LM: Have regional parcel players made inroads in market share gains in the last year? What can they do to better compete with the “big boys?”
Martinez: While regional carriers like OnTrac, Eastern Connection, LaserShip, Spee Dee, LSO, Pitt-Ohio, Prestige Delivery, and others have been making inroads and growing market share, collectively these firms still represent less than 5 percent of the overall parcel market. However, recent surveys indicate that shippers are more open to alternatives to FedEx and UPS in order to cut costs.
Regionals offer many benefits over the national carriers, including cost savings, larger next-day delivery footprint, later pickups, earlier deliveries, easier contracts with fewer accessorial charges, same-day delivery options, and customized solutions. The regionals will also likely be the beneficiaries of the trend for retailers to “regionalize” inventory—geographically staging fulfillment operations near customer clusters to decrease shipping times, reduce costs, and better serve customers.
Hempstead: The regional players are growing. In the grand scheme of things, they’re not on the radar of the integrators. They carve out pieces of business in defined geographies, but can only provide limited service, mostly against the big guys ground offerings and mostly on residential transactions due to the fact that the fees imposed by the big guys leave plenty of room for margin.

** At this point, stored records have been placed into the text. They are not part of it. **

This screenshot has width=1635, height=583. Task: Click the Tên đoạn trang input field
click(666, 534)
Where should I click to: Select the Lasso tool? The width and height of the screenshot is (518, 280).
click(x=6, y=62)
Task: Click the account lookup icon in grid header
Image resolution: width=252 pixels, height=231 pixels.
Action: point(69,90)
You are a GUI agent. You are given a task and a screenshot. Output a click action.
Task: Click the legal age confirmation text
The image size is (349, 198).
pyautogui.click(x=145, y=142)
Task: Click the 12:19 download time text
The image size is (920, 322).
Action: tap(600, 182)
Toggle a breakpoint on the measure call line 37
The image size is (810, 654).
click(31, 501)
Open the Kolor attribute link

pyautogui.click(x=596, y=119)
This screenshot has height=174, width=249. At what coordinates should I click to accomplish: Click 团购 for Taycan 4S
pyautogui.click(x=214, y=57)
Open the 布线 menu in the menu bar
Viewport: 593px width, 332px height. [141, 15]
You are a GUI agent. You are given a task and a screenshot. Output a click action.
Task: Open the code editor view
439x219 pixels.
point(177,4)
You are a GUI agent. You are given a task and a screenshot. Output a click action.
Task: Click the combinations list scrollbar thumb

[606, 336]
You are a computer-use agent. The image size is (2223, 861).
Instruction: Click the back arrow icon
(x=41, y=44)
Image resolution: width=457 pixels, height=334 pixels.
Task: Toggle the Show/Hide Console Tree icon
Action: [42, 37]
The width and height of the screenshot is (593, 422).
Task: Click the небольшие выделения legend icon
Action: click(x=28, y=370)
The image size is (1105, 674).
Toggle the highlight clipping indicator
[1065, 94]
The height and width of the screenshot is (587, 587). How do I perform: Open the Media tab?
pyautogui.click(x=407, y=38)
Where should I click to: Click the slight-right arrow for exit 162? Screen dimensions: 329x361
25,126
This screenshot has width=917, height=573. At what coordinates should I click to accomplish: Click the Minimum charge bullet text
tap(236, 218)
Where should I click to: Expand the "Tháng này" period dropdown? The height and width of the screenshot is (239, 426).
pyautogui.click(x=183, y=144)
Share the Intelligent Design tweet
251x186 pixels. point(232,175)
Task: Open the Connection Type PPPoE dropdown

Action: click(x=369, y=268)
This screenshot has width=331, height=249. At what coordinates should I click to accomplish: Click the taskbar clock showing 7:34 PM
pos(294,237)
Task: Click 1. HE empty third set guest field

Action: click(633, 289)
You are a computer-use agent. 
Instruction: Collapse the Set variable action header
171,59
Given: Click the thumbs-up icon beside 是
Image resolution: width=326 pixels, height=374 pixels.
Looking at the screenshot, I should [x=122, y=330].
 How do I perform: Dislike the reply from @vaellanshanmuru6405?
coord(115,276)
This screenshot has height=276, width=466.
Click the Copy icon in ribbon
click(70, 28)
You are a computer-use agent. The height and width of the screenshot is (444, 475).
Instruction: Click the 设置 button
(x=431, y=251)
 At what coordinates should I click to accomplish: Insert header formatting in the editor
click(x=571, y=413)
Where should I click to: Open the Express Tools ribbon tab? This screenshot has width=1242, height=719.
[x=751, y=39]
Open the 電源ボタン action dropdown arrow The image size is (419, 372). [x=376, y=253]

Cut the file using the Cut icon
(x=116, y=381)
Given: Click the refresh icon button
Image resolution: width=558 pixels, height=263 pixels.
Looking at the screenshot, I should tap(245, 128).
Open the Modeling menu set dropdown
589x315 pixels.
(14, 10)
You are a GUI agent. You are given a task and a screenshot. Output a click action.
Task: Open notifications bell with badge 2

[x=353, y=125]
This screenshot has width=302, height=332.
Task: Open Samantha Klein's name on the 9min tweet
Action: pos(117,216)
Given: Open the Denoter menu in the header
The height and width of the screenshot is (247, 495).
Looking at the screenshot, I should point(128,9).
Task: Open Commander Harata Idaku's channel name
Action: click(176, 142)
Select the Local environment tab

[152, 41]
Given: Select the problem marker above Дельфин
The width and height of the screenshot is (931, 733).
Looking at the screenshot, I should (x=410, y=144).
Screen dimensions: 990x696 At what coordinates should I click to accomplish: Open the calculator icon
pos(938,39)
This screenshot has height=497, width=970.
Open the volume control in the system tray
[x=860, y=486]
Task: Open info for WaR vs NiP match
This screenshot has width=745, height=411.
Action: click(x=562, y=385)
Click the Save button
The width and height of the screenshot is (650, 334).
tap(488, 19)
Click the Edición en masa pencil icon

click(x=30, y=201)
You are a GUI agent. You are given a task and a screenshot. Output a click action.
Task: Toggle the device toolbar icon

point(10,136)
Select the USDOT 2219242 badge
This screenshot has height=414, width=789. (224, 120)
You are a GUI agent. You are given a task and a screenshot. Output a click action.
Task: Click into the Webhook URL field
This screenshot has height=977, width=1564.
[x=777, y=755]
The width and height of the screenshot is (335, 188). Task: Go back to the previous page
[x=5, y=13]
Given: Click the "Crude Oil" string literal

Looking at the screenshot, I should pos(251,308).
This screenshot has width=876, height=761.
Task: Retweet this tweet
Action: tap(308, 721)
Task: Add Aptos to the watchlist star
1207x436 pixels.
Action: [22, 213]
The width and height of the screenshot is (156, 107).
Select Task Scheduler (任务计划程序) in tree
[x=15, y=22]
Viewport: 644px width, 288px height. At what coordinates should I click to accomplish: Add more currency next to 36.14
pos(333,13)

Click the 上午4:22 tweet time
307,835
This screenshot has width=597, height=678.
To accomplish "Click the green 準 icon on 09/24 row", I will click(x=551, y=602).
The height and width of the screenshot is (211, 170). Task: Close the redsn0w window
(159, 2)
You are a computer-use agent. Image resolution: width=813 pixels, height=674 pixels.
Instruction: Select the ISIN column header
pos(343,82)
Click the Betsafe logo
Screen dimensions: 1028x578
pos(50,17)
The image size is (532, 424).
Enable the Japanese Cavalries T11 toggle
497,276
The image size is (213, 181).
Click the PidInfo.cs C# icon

Ross: Yes, they’ve certainly made inroads, but they have a long way to go. We believe that regional parcel carriers as a group have less than 2 percent of the market. In fact, 50 percent growth in their volumes would only take them to about 3 percent share, so there’s plenty of runway for them. The regionals can also better compete by improving the marketing of their services because a lot of shippers simply don’t know about them.